Frequently asked questions
How do we know dark matter exists?
Multiple independent lines of evidence — (1) Galaxy rotation curves: outer stars orbit at same speed as inner, requires extra mass. (2) Gravitational lensing: distorts light from distant galaxies; matches predicted dark matter distribution. (3) Galaxy cluster temperatures (intracluster gas): X-ray emission shows much more mass than visible. (4) CMB structure: tiny fluctuations require ~5× normal matter. (5) Large-scale structure: galaxies form along dark matter "scaffolding."
What is dark matter made of?
Unknown! Major candidates: (1) WIMPs (Weakly Interacting Massive Particles) — predicted by SUSY; weakly interact via weak force. Many searches (XENON, LZ, etc.); no signal. (2) Axions — light pseudoscalar particles from QCD theory. Searches ongoing (ADMX). (3) Sterile neutrinos — modified neutrinos. (4) Primordial black holes — formed in early universe; mass ranges constrained. (5) Modified gravity (MOND) — alternative without dark matter; doesn't fit all data.

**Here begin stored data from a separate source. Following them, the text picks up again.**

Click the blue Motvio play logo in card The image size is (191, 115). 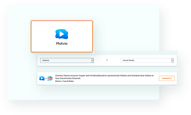click(x=61, y=34)
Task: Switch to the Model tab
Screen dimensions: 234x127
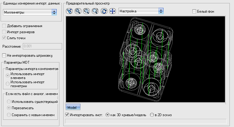Action: [x=73, y=107]
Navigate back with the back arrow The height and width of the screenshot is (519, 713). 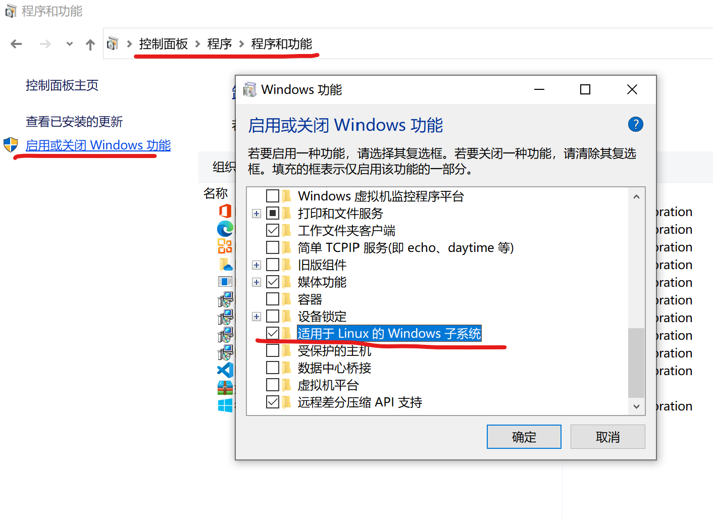tap(16, 44)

Why isn't dark matter just normal matter we can't see?
BARYONIC matter is constrained by CMB and primordial nucleosynthesis (BBN). These predict ~5% of universe is normal matter (matches measurements). Other ~22% must be NON-baryonic. Brown dwarfs, black holes, dark gas — together too few to explain dark matter. Must be exotic non-baryonic.
How does dark matter affect galaxies?
Galaxies sit in larger "halos" of dark matter (10-100× the size of visible galaxy). Dark matter's gravity holds galaxies together, governs rotation, drives merger dynamics. Without dark matter, galaxies would fly apart at observed rotation speeds. Halos formed first in early universe; ordinary matter fell into them, forming galaxies.
What's MOND and is it valid?
Modified Newtonian Dynamics (Milgrom 1983) — gravity might deviate from Newton at very low accelerations, eliminating need for dark matter. Some galaxy rotation curves work better with MOND. But MOND struggles to explain galaxy clusters, CMB, and large-scale structure. Most cosmologists prefer dark matter; MOND remains a minority view.
How do we search for dark matter?
Direct detection — xenon/germanium detectors deep underground (XENON, LZ, SuperCDMS) wait for rare scattering off normal matter atoms. Indirect — look for annihilation signals (gamma rays, antimatter cosmic rays). Production at colliders (LHC). Astronomical — search for dark matter halos via lensing, satellite galaxies. So far, no confirmed direct or indirect signal — frustrating.
Could dark matter be made of multiple things?
Possibly. Universe might have several dark matter components. Some might be WIMPs, some axions, some primordial BHs, etc. But simpler models with one dominant component are usually preferred (Occam's razor). Current data doesn't strongly distinguish — pure-axion or pure-WIMP scenarios all fit.